The most popular application layer algorithm is least pending requests (LPR), which individually monitors the amount of pending HTTP/S requests on each server. This provides an accurate view into the current server workload, enabling a significantly more data-driven and effective load distribution.

Installation and maintenance

HAProxy requires in-house expertise to set up and maintain. This is especially true if you need to install HAProxy on multiple machines within your network, with the more complex setups requiring the help of external experts, even for IT-savvy organizations.

In contrast, most on-edge load balancers can be deployed within minutes, usually via a change to your DNS settings and require no ongoing maintenance due to their managed service model.

Single point of failure

Cloud-based solutions, especially those offered through CDNs, use a multi-node topology to ensure resiliency through redundancy. As a result, active nodes keep your service up and running during multiple server failures. Even if your entire data center goes down, traffic can still be diverted to other available nodes or a backup site.

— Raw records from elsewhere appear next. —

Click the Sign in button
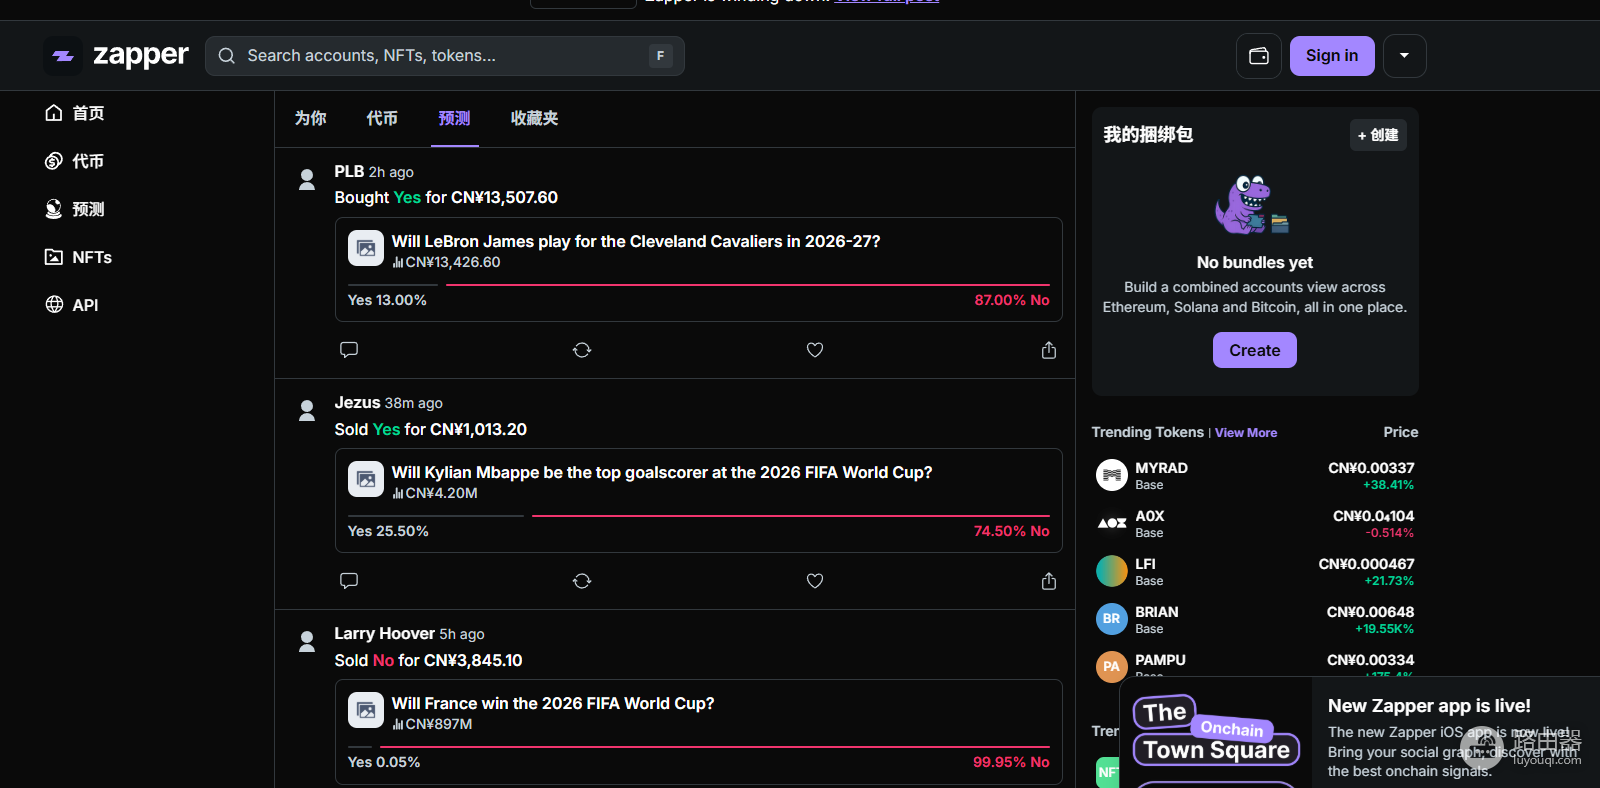click(1332, 56)
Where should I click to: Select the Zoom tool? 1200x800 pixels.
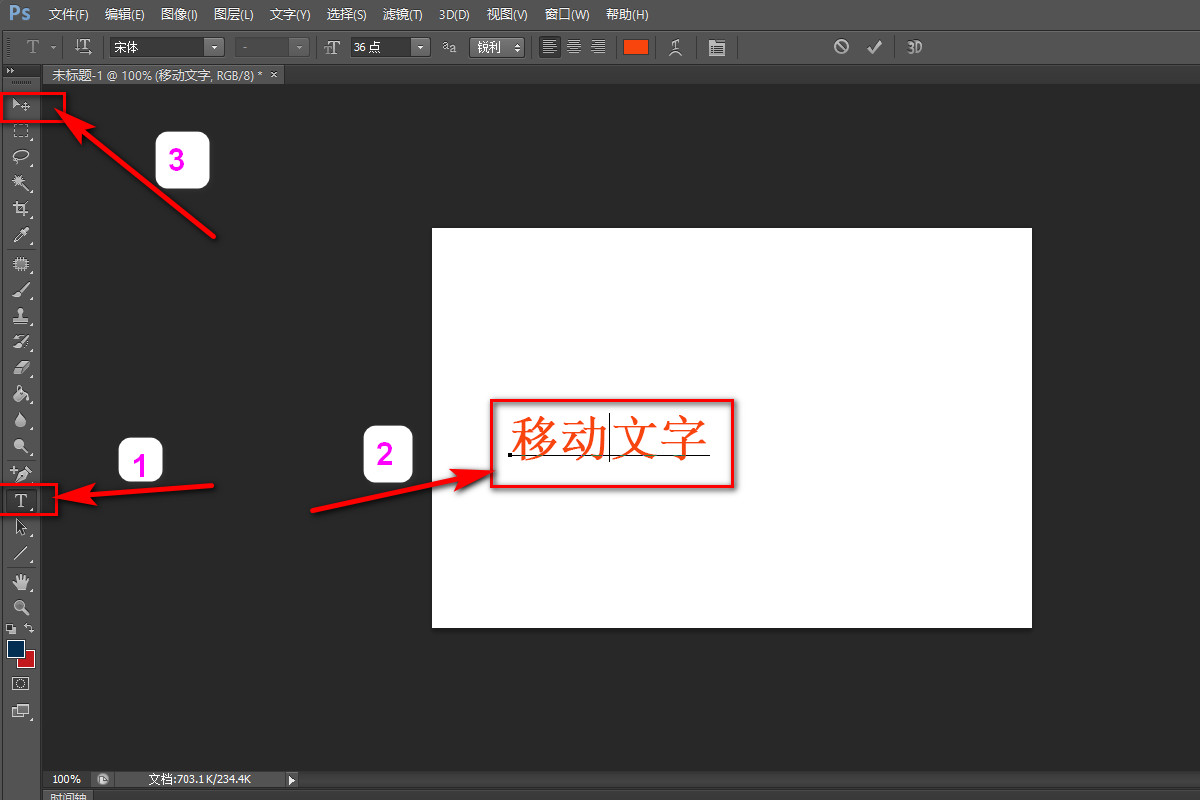tap(22, 607)
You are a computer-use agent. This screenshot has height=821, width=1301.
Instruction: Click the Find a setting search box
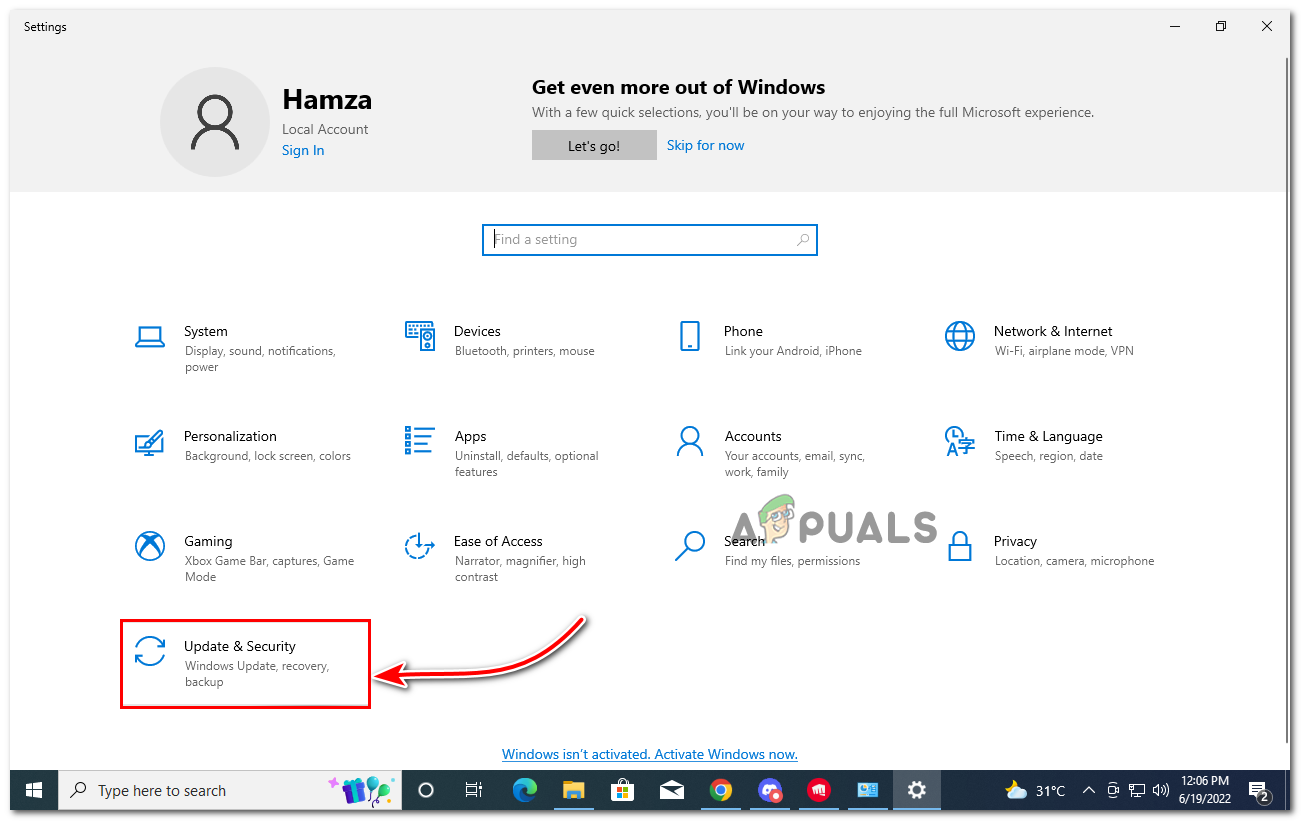point(649,239)
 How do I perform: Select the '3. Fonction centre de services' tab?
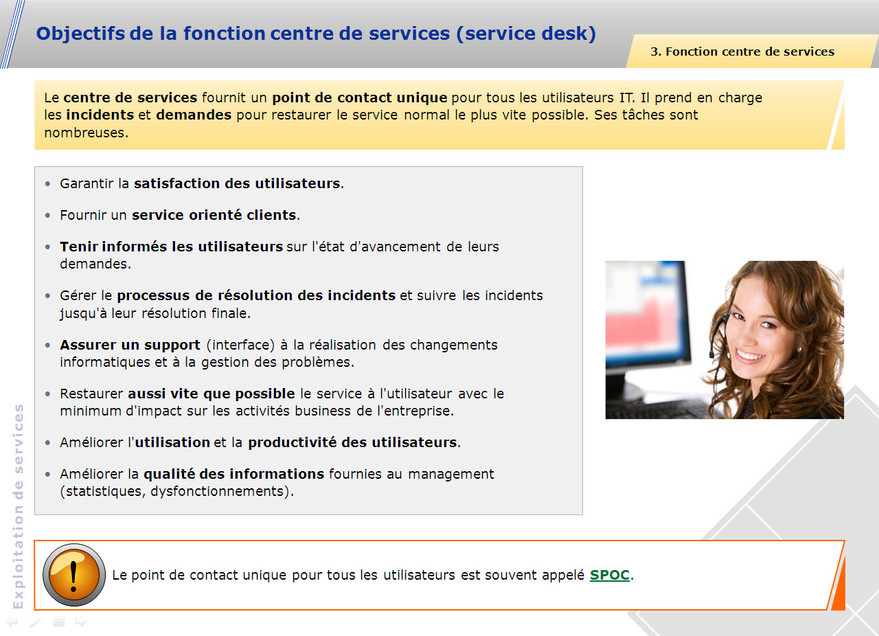[742, 52]
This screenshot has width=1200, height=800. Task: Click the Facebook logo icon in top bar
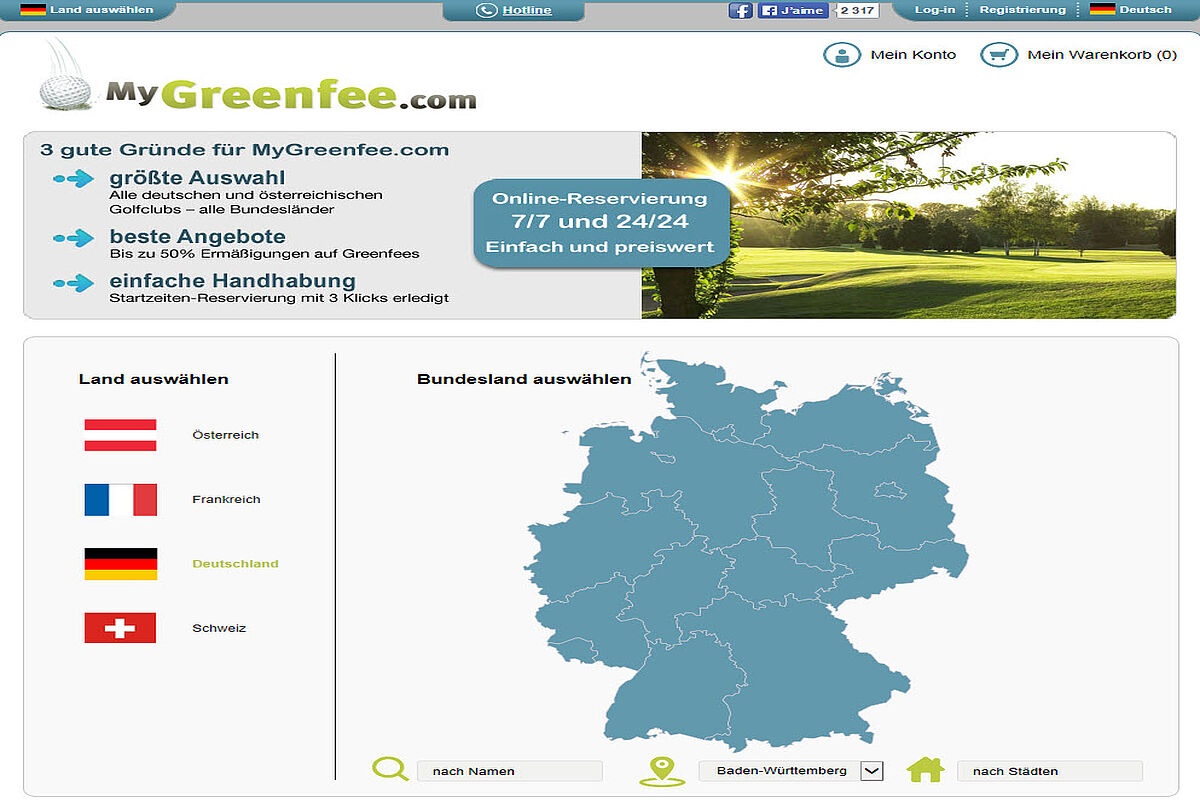tap(740, 11)
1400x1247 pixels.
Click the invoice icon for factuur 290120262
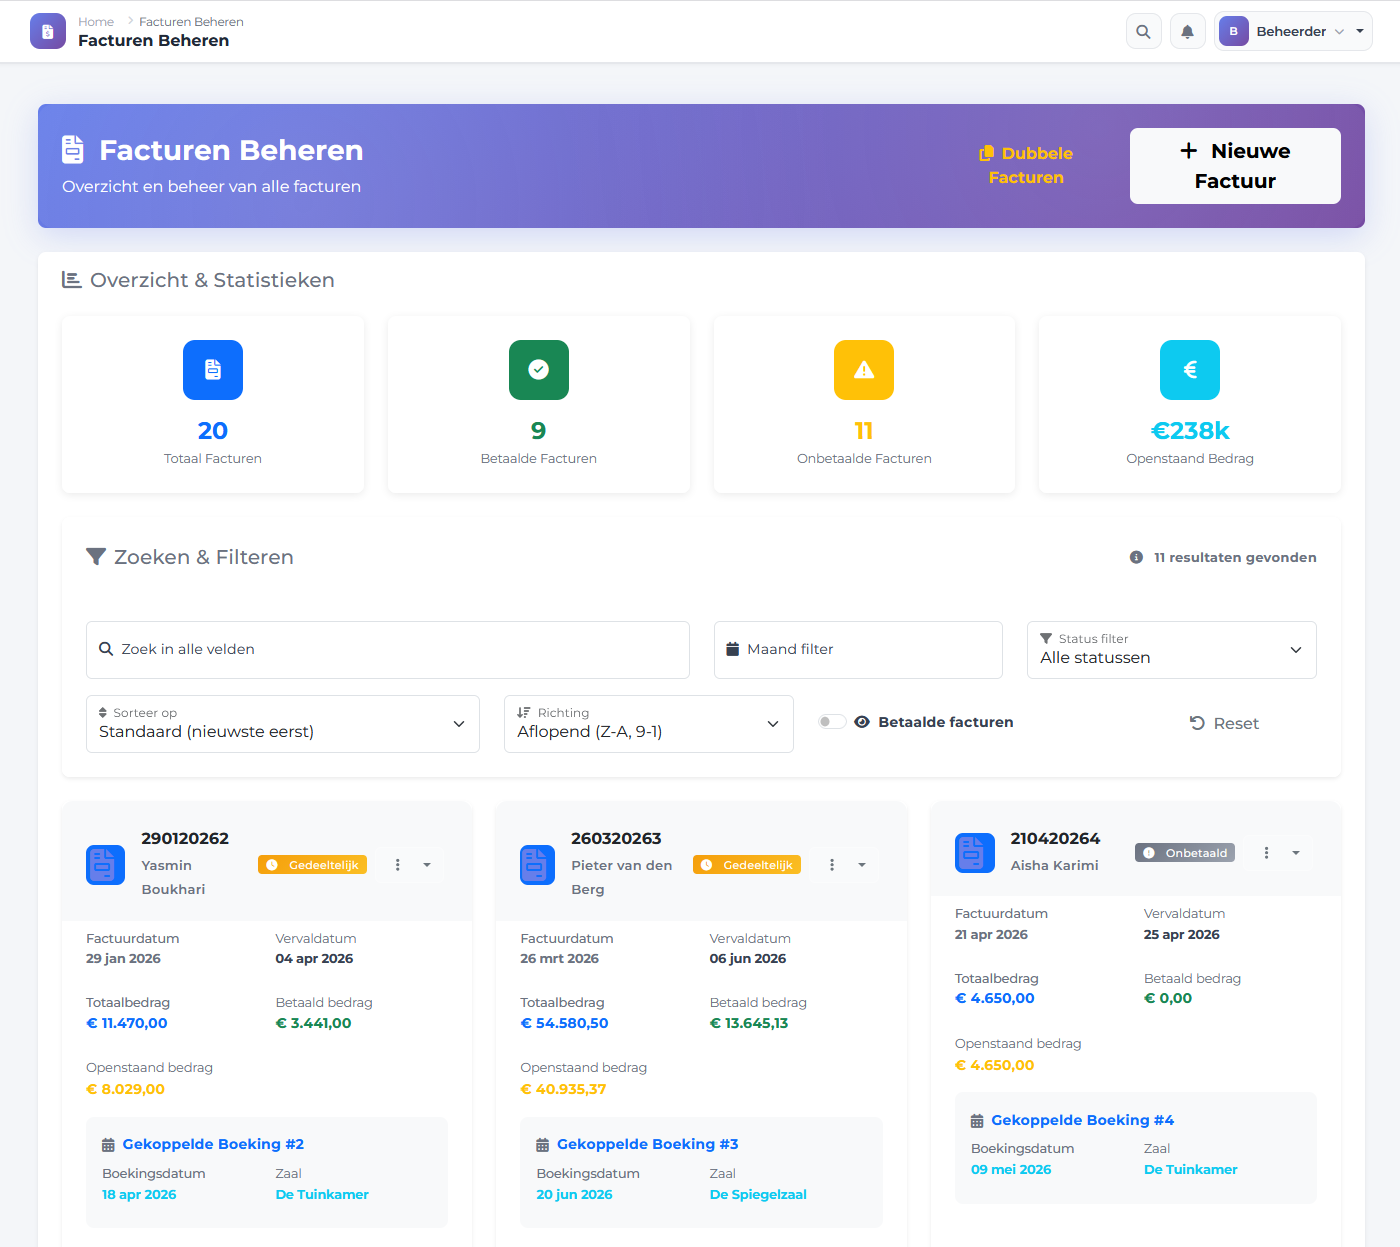click(x=105, y=865)
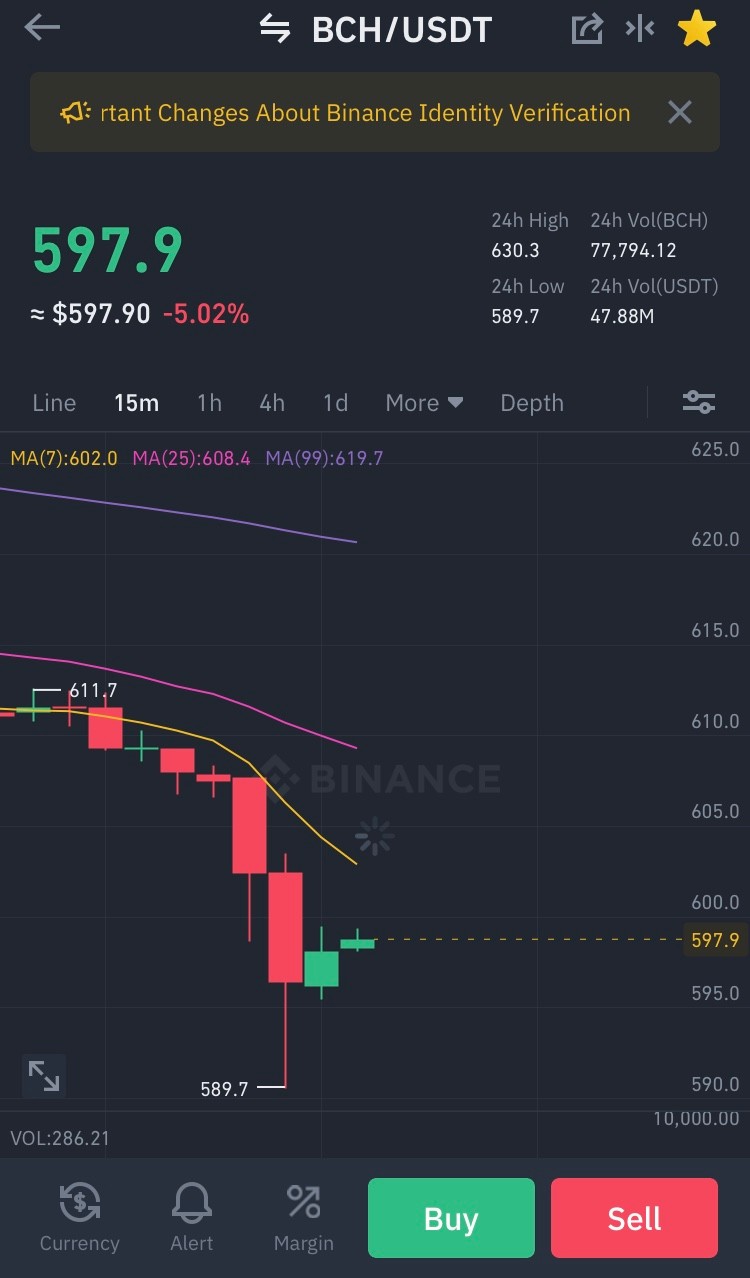Tap the green Buy button
Screen dimensions: 750x1278
(x=451, y=1218)
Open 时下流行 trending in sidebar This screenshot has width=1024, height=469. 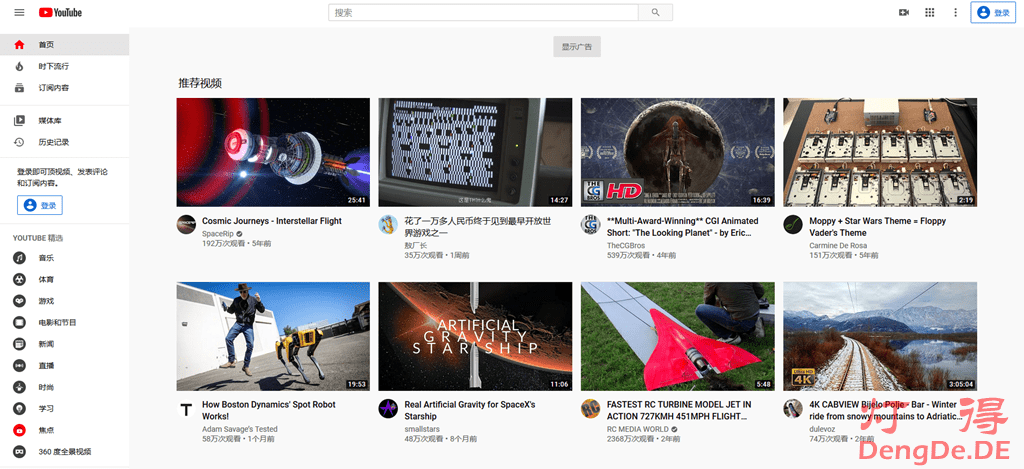[54, 66]
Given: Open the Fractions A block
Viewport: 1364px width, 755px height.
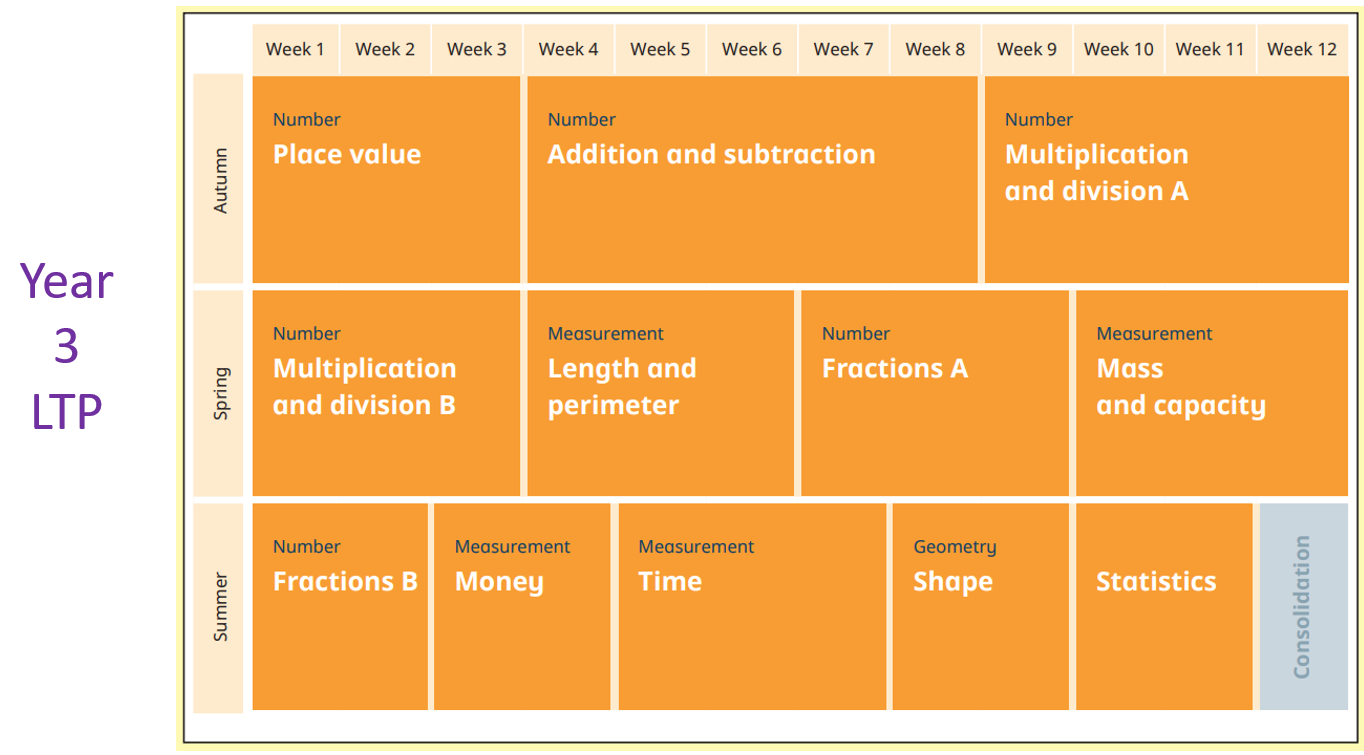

When installed on a single on premise server, as it often is, HAProxy is a single point of failure. When used in a cloud service, such as AWS, multiple HAProxys can be installed on separate EC2 services in different availability zones and connected using a third party DNS routing service to reroute traffic during a server failure. It's a complex setup that provides solid redundancy, albeit with significantly increased costs.

Costs

HAProxy is a free and open source application. It's included in some Linux distributions or can be downloaded on its own. The setup is at times complicated and might require hiring outside expertise.

A CDN-provided load balancer requires a monthly or yearly subscription fee, but relieves the organization of many hidden costs associated with hardware, deployment and ongoing maintenance.

Additional features

HAProxy is a narrowly focused load balancing solution. While it can be integrated with other services, (e.g., CloudWatch and Amazon AutoScaling), doing so is often complex, costly and prone to error.

By contrast, many on-edge load balancers have the advantage of being a part of a consolidated application delivery controller (ADC) solution that addresses such needs as:

This is why it's not uncommon to see on-edge load balancers used in conjunction with HAProxy, with the former handling caching, filtering and routing tasks at the CDN layer and the latter managing logic and configurations on the application layer (e.g. on premise caching).

How to Choose a Load Balancer

Depending on your requirements and resources, both HAProxy and an on-edge load balancer can be viable options.

For organizations looking for a network layer load balancing solutions, or those operating a single data center, HAProxy is a suitable and cost-effective choice.

However, for companies who manage a multi-data center environments, or need to scale dynamically and provide their service worldwide, an on-edge load balancer is a much more efficient solution.